When it comes to television rights, Australian rugby has long been somewhere between the devil and the deep blue sea. To grow and compete, it needs to be on free-to-air television, always the oxygen for any sporting flame. But to pay its bills in the professional era it needs the money that only comes from paid television. The way forward for many and many a'moon has been to leave Super Rugby on pay TV, while ensuring that the Tests, at least, are on free-to-air as well – usually parking it wherever they can find
Gordon Bray. But this Spring tour, as many of my email correspondents have informed me, with some angst, the two most popular Tests – against England and France – will be on ... neither.
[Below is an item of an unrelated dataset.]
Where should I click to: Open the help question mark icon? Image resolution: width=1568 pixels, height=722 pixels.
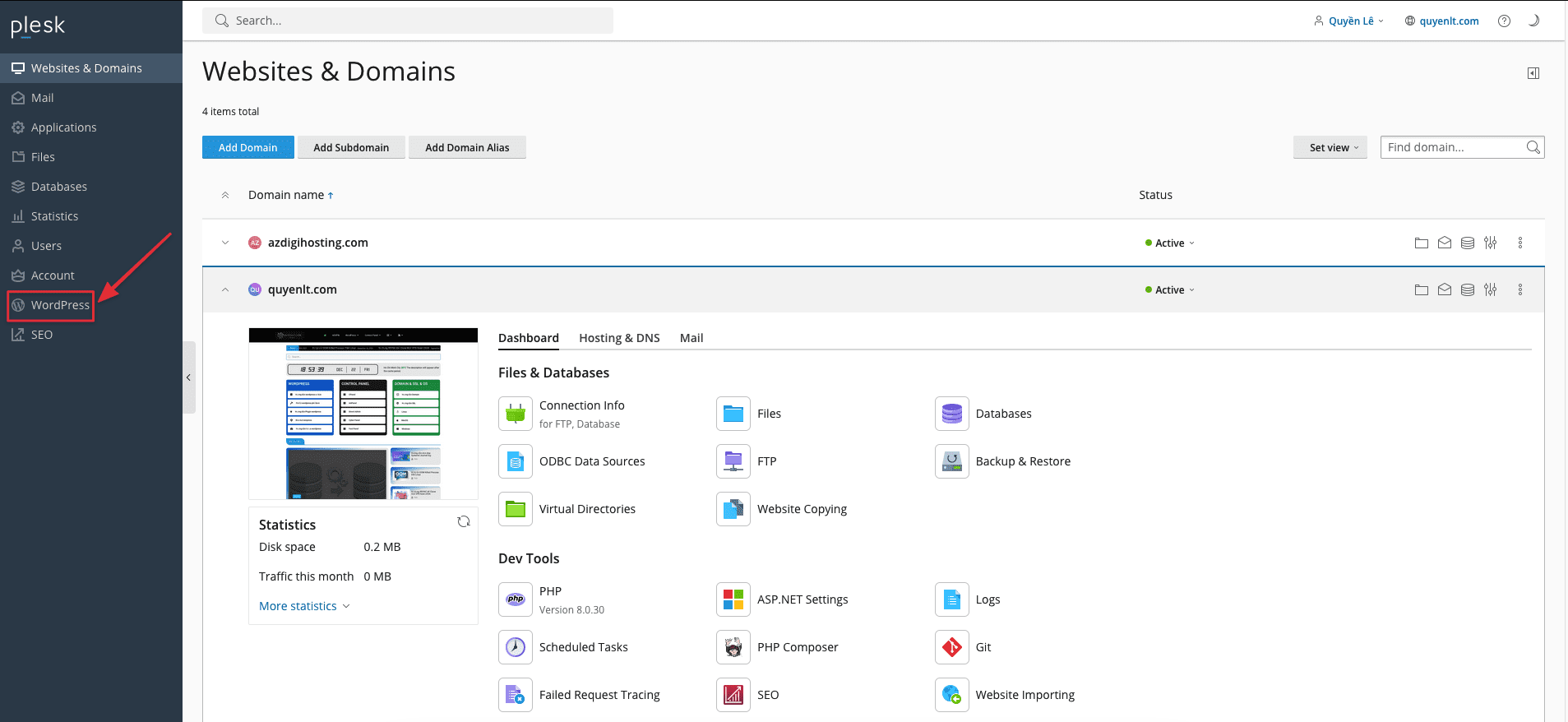coord(1504,21)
That's right. As it stands, well into the 21st Century, at a time we take it as a given that if you have pay TV, at least, you can watch pretty much anything any time, somehow negotiations have broken down to the point that, as it stands, the Test against France in a fortnight will be the first Wallaby Test since the one against Fiji in 1984 – back when dinosaurs roamed the earth – not to be on free-to-air. How did this happen? In part, it is because rugby has been so on the nose of late that none of the free-to-air networks put a bid in to broadcast the spring tour. And while the Foxsports rival beIN Sports – who used to be Al Jazeera Sports – outbid them for the pay TV rights, at the moment they're not bothering to put those two Tests to air! Who's to blame? It is tempting to say Australian Rugby, but closer to the mark is Australian rugby. The real problem is that not enough of us are watching the Tests put to air, at the end of this singularly ordinary season, for the broadcasters to bid up big. These are grim times, and the solution is not obvious. But it going to have to start with the Wallabies winning more frequently, and in more spectacular fashion!